(Input for this task begins)
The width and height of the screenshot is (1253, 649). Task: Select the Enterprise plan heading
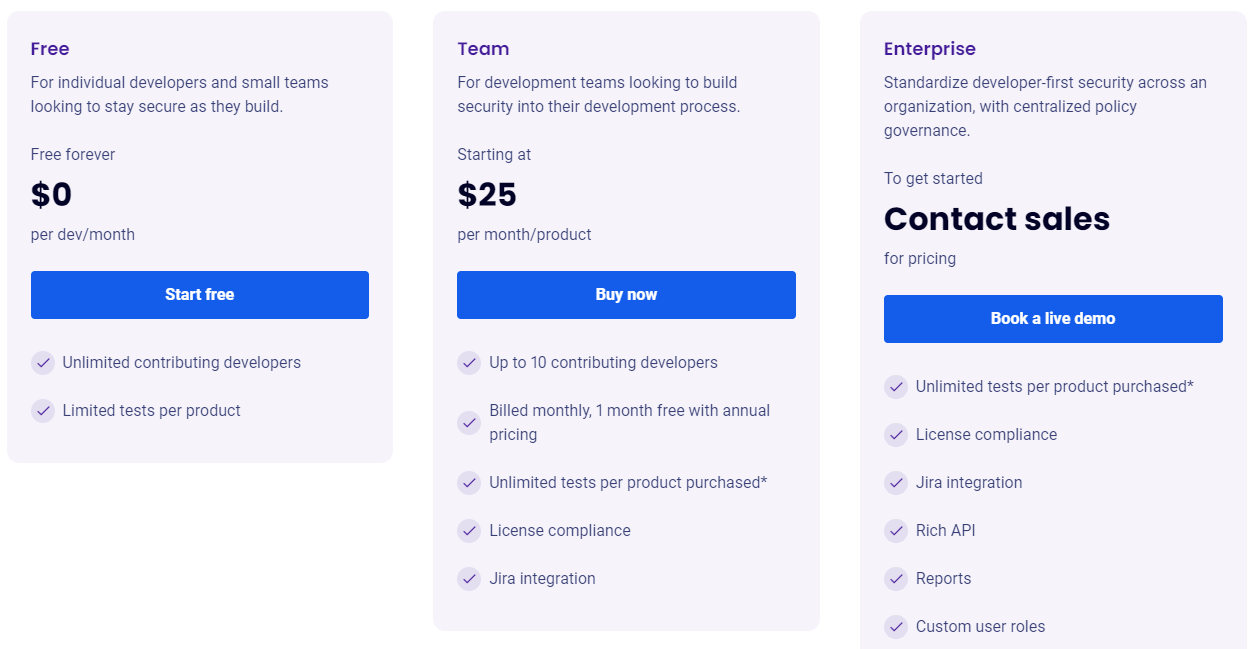(929, 49)
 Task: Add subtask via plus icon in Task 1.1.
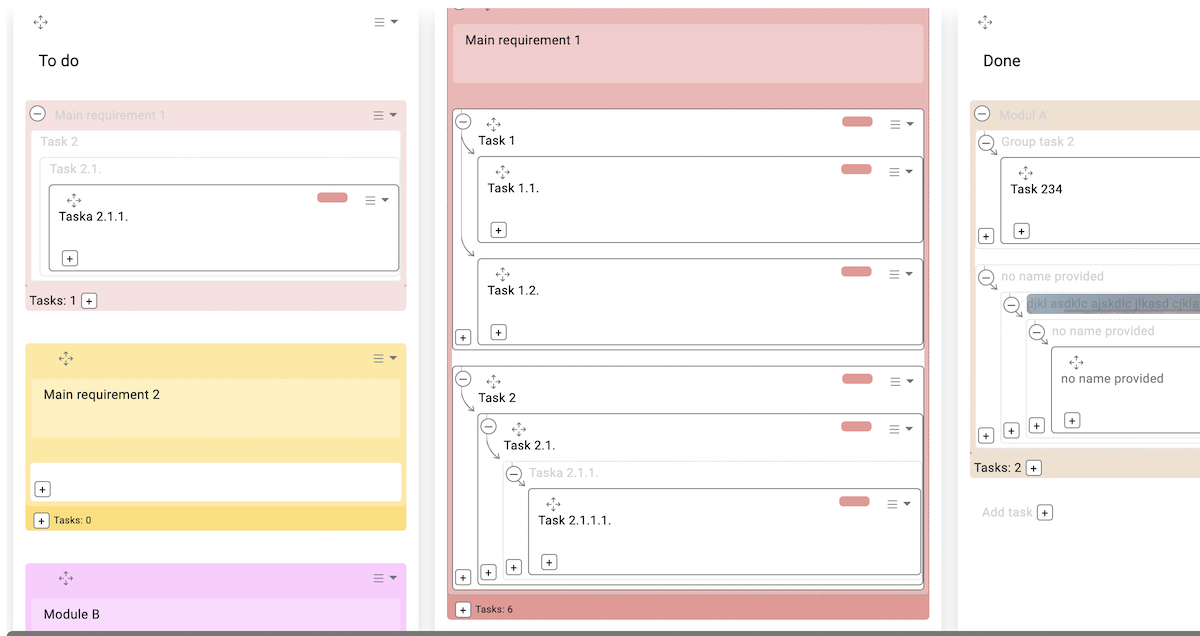499,230
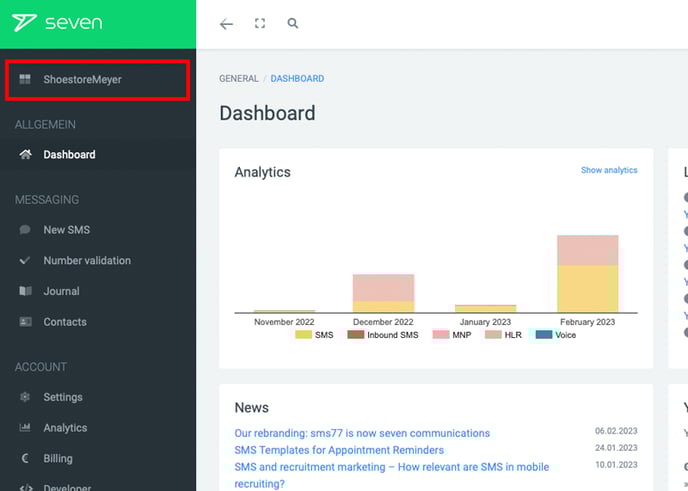This screenshot has width=688, height=491.
Task: Click the back arrow icon in top bar
Action: point(226,24)
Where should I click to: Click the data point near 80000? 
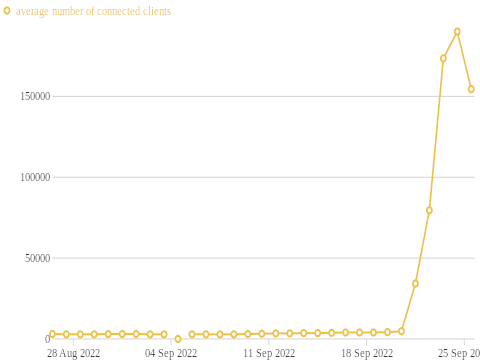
(Input for this task ends)
Task statement:
Reproduce word for word the lines running from the line with "Task: Add subtask via plus icon in Task 1.1." through the end of the data, both included, and nothing else; leave out the pictures.

Output of the exercise:
 Task: Add subtask via plus icon in Task 1.1.
499,230
This screenshot has width=688, height=491.
Task: Click the back arrow icon in top bar
Action: point(226,24)
Where should I click to: Click the data point near 80000? 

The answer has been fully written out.